* REQUIREMENT
Echo the part of the listing that opens with the line containing "You are a GUI" and closes with the line containing "click(x=1180, y=418)", both ends included. Omit the pictures from your copy.

* SUPPLIED MATERIAL
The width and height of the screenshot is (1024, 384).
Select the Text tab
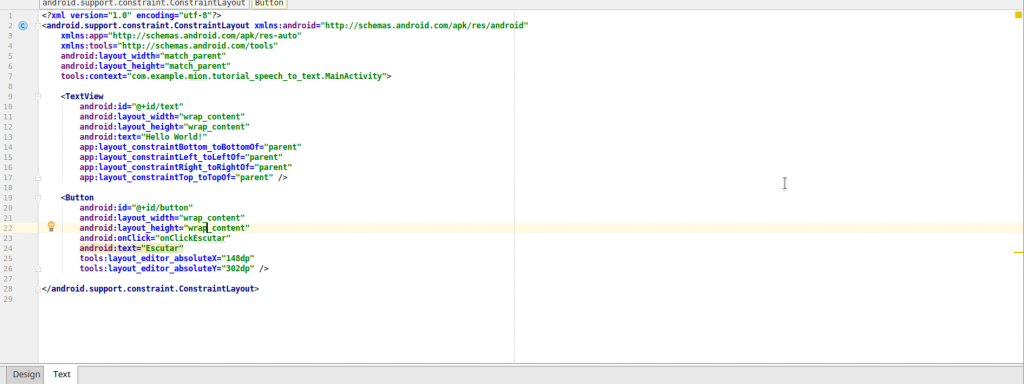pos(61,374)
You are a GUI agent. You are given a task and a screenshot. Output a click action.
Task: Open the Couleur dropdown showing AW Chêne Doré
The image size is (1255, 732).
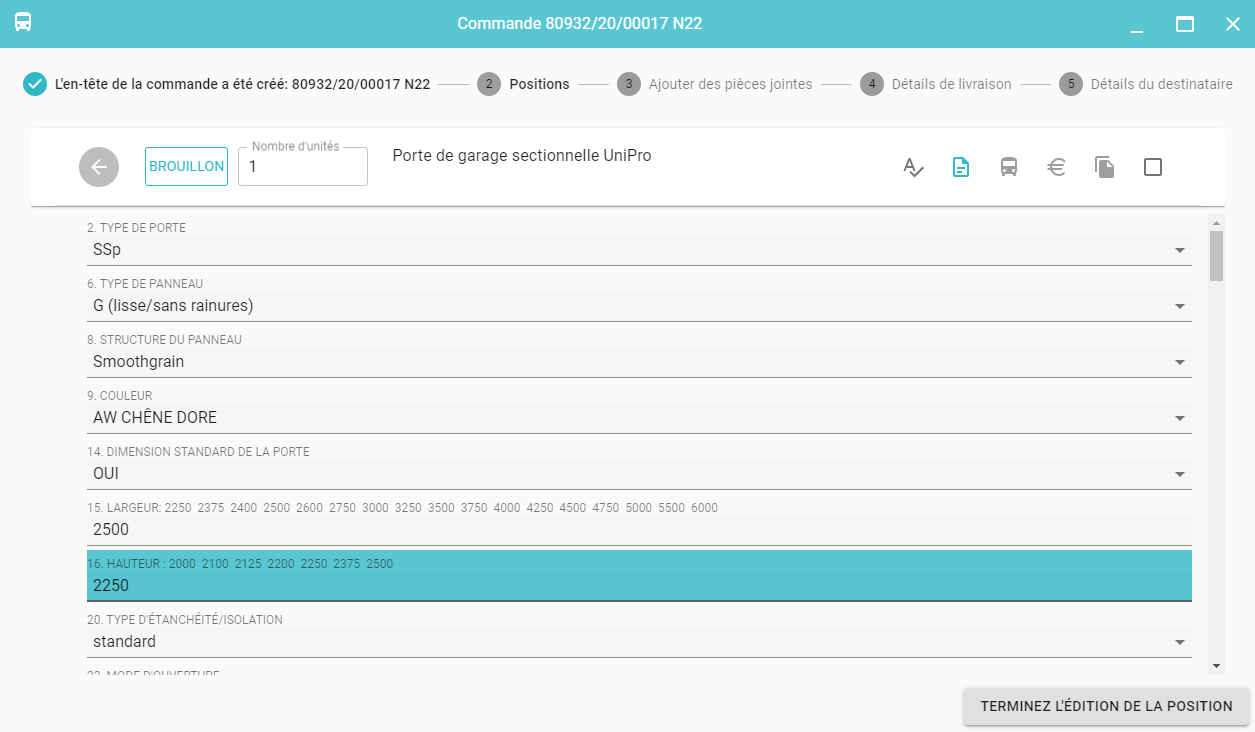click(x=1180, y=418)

---

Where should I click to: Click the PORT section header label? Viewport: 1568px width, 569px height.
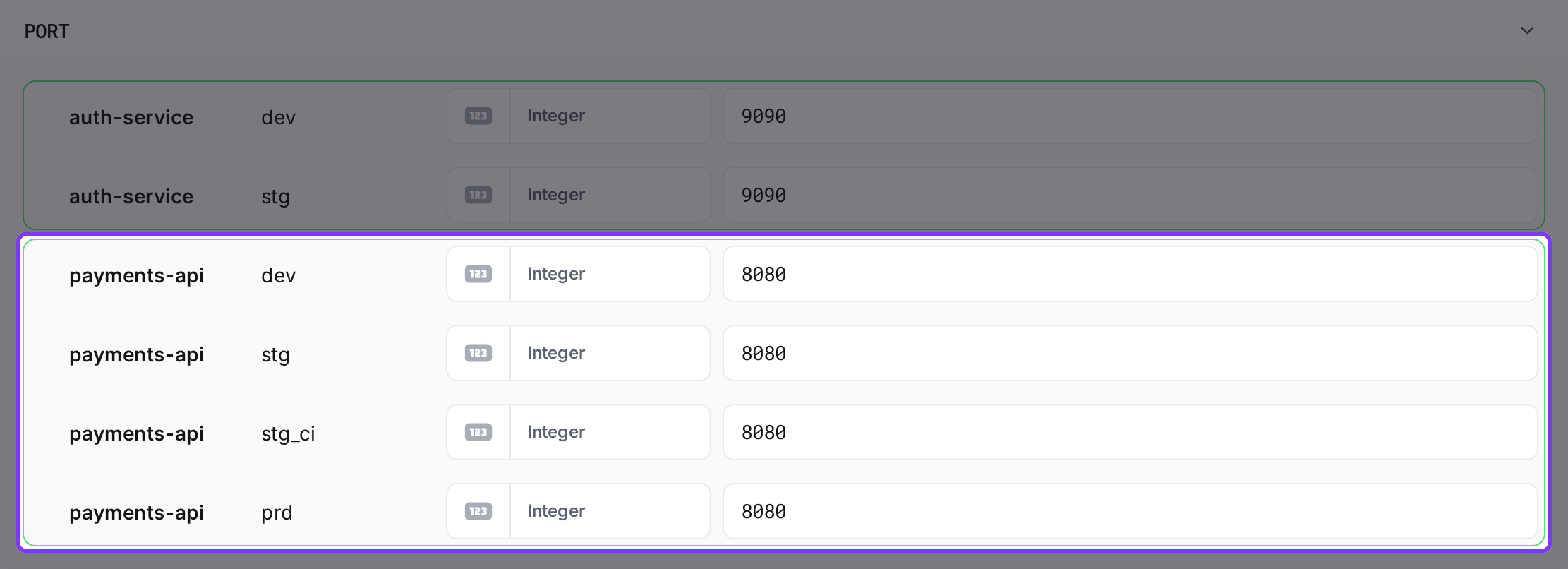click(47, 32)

* RESULT
You are a GUI agent. You are given a task and a screenshot. Output a click action.
Task: Open the Couleur dropdown showing AW Chêne Doré
The image size is (1255, 732).
click(x=1180, y=418)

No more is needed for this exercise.